━━ Dataset extract
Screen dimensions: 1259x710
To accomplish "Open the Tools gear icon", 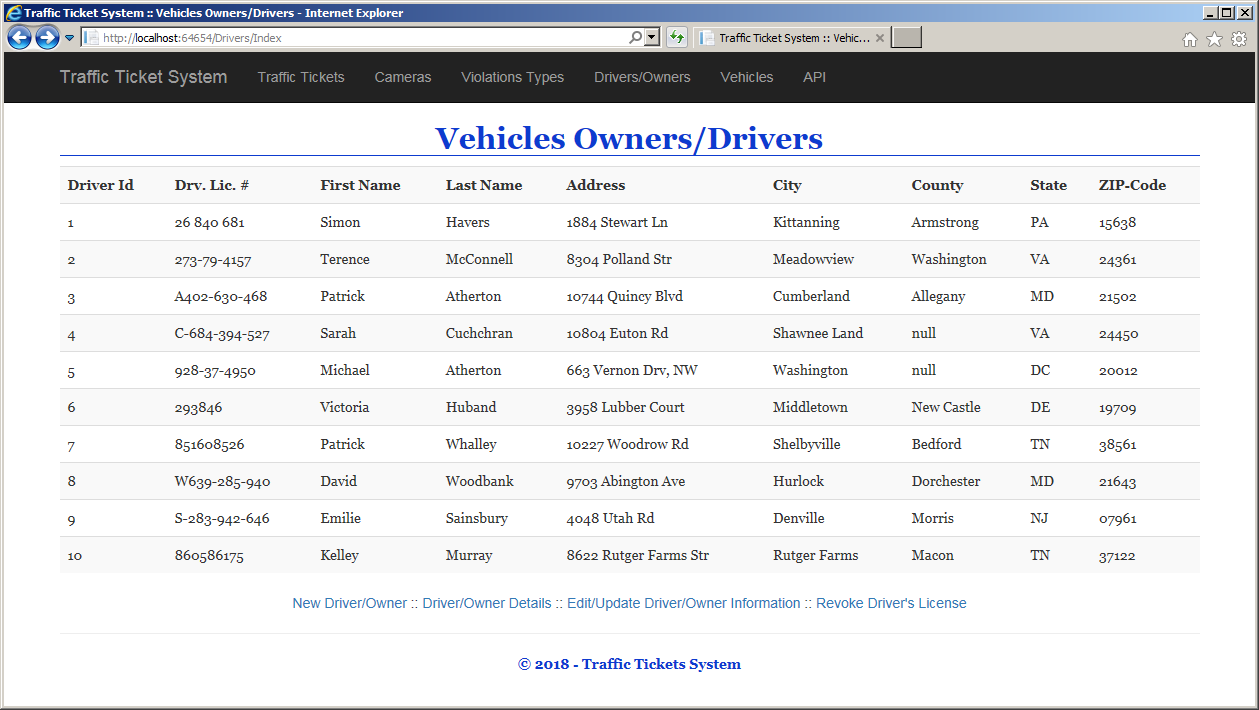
━━━━
━━ Dataset extract
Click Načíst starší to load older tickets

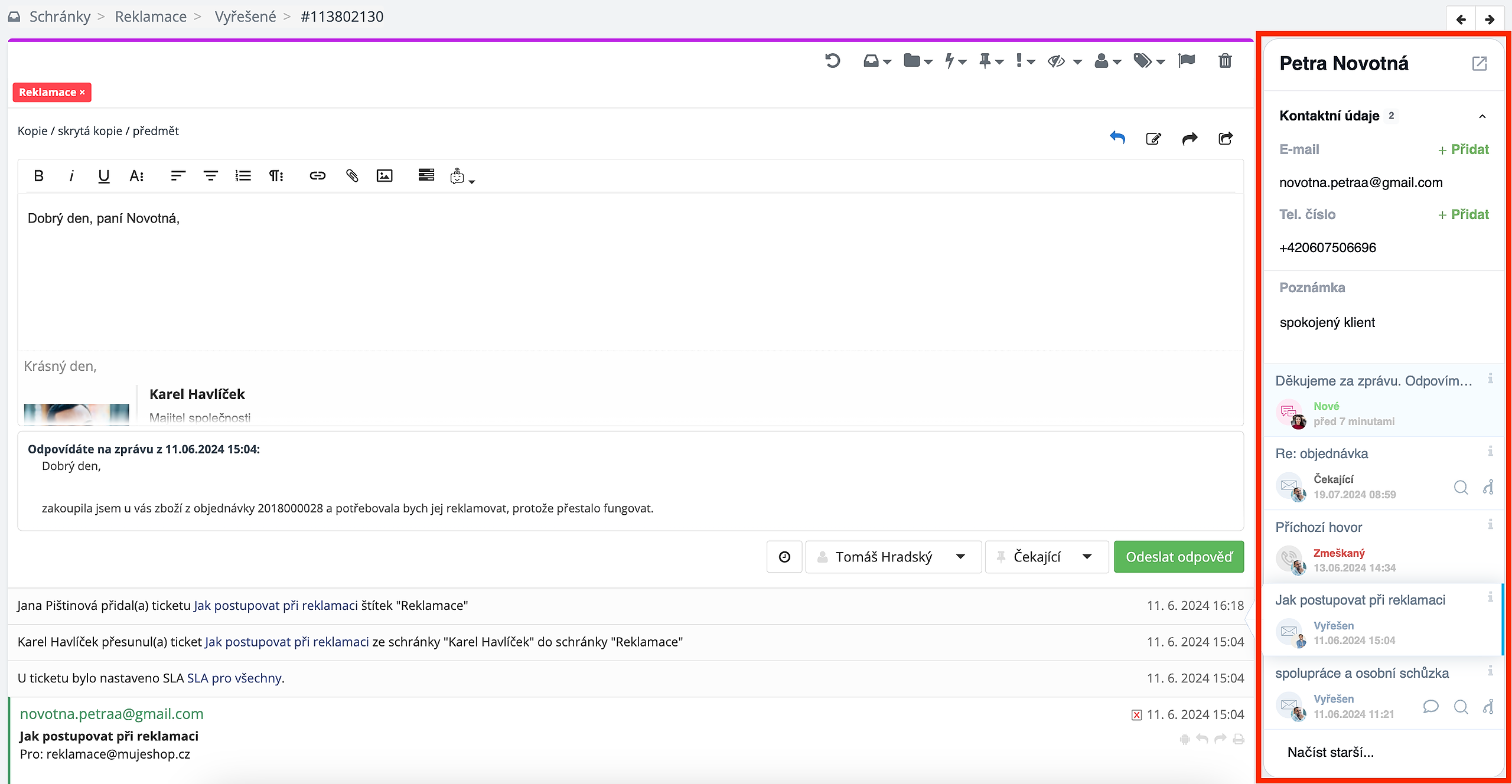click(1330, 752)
━━━━
━━ Dataset extract
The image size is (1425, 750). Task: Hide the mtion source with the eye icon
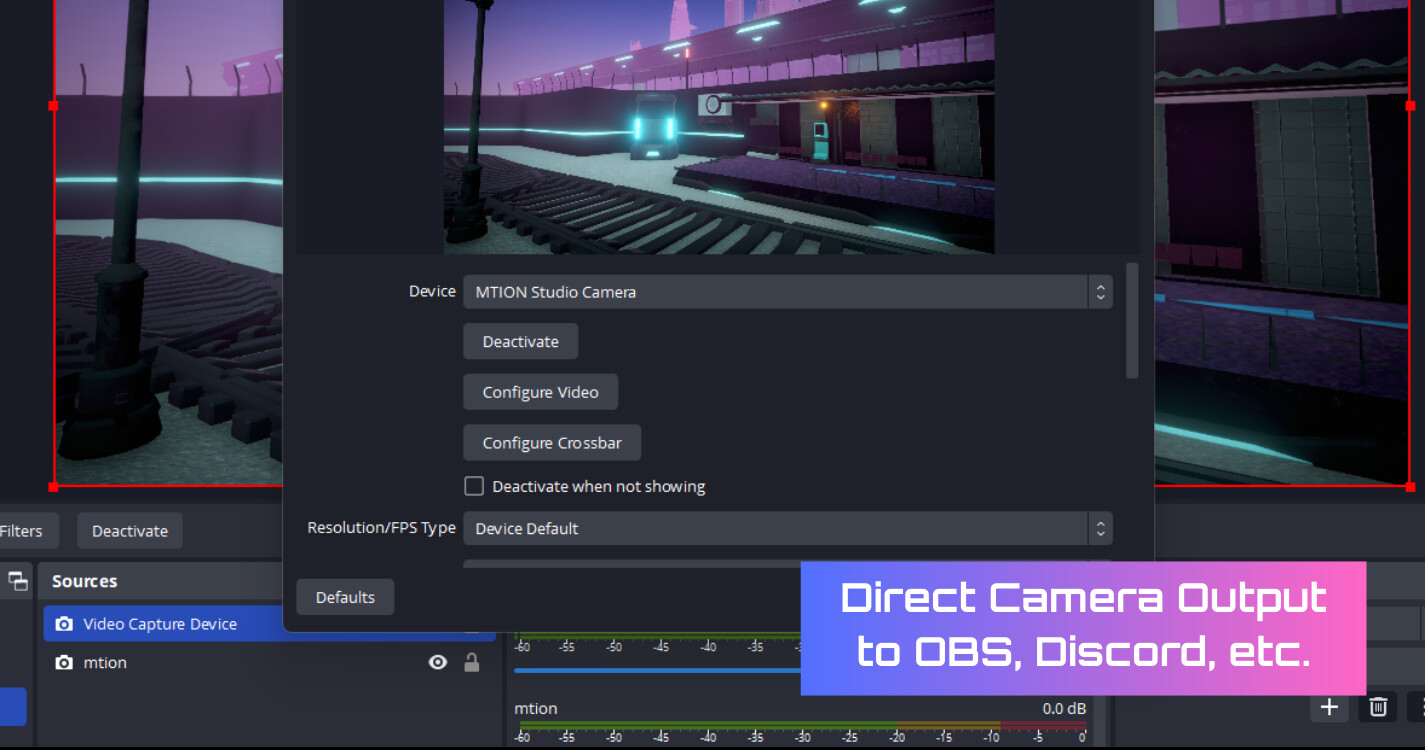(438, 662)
━━━━
**Problem details**
Copy out the records from the line with "Screen dimensions: 1259x710" up to and including the line with "the Tools gear". Leave the pictures out.

**Task solution**
Screen dimensions: 1259x710
To accomplish "Open the Tools gear icon", 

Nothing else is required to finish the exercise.